Hong Kong closures signal Gome retreat

Appliance seller's decision to close stores in the city comes after battling losses and may mark temporary halt to its overseas expansion

PUBLISHED : Tuesday, 22 January, 2013, 12:00am
UPDATED : Tuesday, 22 January, 2013, 4:12am

Gome Electrical Appliances' decision to close its Hong Kong operations signals a temporary halt to its overseas expansion plans, which have been losing momentum since its founder Wong Kwong-yu was jailed four years ago.

Analysts said Gome's Hong Kong business has been making losses for the past decade due to a "smaller business scale" and "lack of local resources" compared to domestic players like Fortress and Broadway.

More importantly, the company's long-term plan to shift its focus to the online market and lower-tier mainland cities has further marginalised the position of Hong Kong in its corporate strategy.

Gome Hong Kong announced on Sunday that its six shops in the city would be shut by March 16 and it would focus on wholesaling in the future.

The six shops are privately held by Wong and his family, and are not part of the assets of the listed company.

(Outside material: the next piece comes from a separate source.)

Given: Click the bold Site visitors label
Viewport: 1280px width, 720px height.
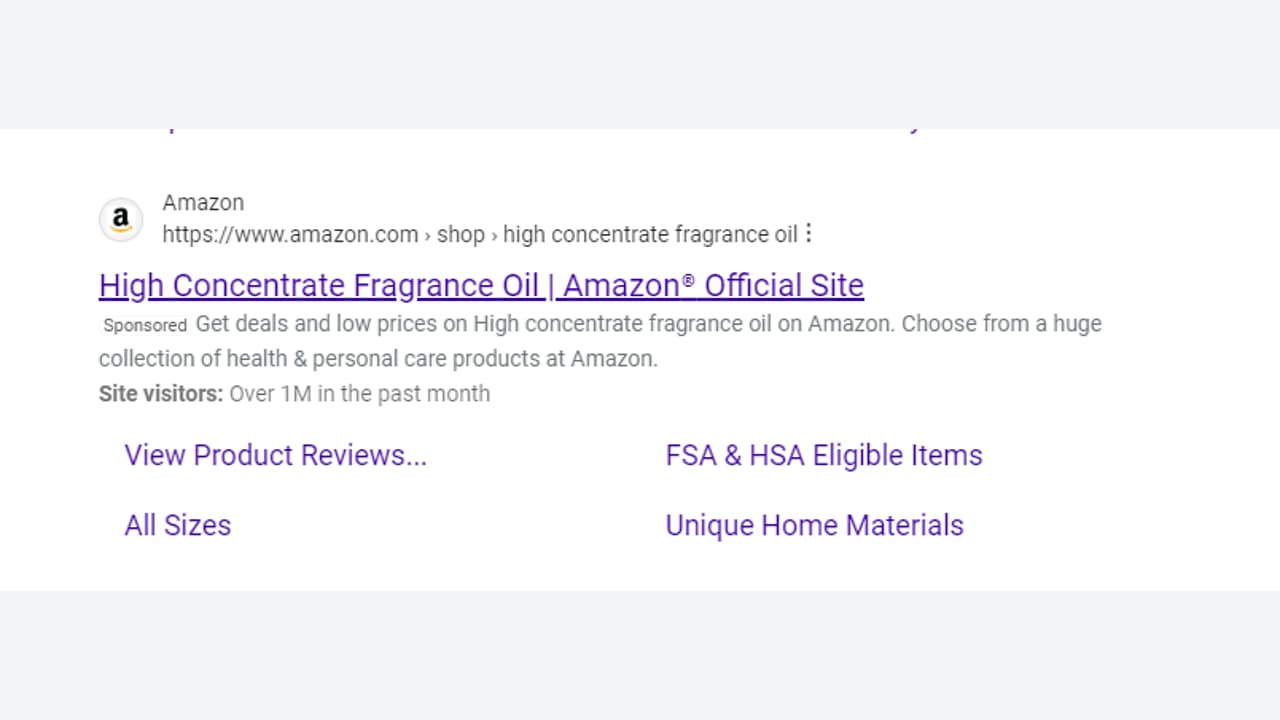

The company's stock price yesterday fell 8 per cent before closing at 94 HK cents, down 5.05 per cent.

"Actually, I think this is not a bad decision by Gome," said Charlie Chen, head of China consumer research of BNP Paribas. "The Hong Kong market has become 'chicken ribs' for Gome, which is of little value for the company."

In October 2003, Gome invested around HK$50 million to open a 25,000 sq ft shop in a prime location in Mong Kok. Wong, then Gome's chairman, vowed to grab as much as 30 per cent of the city's market share within two years by offering customers cheap goods in supersized shops. Prior to that, the businessman had successfully opened hundreds of big shops across the border, taking a good lead ahead of rivals including Suning Appliance.

Despite the small market size, Wong believed Hong Kong was a good place to gain international experience and raise its brand awareness before expanding to other countries. Gome opened shops in Macau in 2006.

At their peak, there were up to 20 Gome shops in Hong Kong. However, the outlets have barely eked out any profit over the past decade.

The mainland press reported that Gome has lost about HK$200 million since 2003. Inquires to Gome's headquarters went unanswered.

Analysts said Gome, which has dominated retailing channels on the mainland, has weaker bargaining power when negotiating with suppliers in Hong Kong. And it has been harder for Gome to secure good shop locations compared to local retailers like Fortress, a subsidiary of Hutchison Whampoa.

"Gome's [Hong Kong] business scale is too small, which made it hard to prosper considering the high rent and labour costs here," said Chen. Local rival Fortress now has more than 50 units and Broadway has 38 shops in the city.

Suning Appliance, Gome's major rival, took another approach to tap the Hong Kong market. It acquired local chain store Citicall for HK$215 million in 2009. Suning said sales from Hong Kong grew 40 per cent in 2010 and 2011, and expected the Hong Kong business to become profitable in 2012.

Forrest Chan, an analyst at CCB International Securities, said Gome shifted its focus from overseas markets to the mainland after Wong's arrest in 2008. He was sentenced to 14 years in prison for insider trading, bribery and illegal business operations.

"Its expansion [in Hong Kong] has not been aggressive since," said Chan.

From January to September 2012, Gome reported a net loss of 687 million yuan (HK$847.92 million) due to sluggish consumer demand and intensified market competition. The firm earlier said it planned to close loss-making shops and those with limited growth potential.

"Hong Kong, for Gome, is obviously one of those [markets] with limited growth potential," said Chen.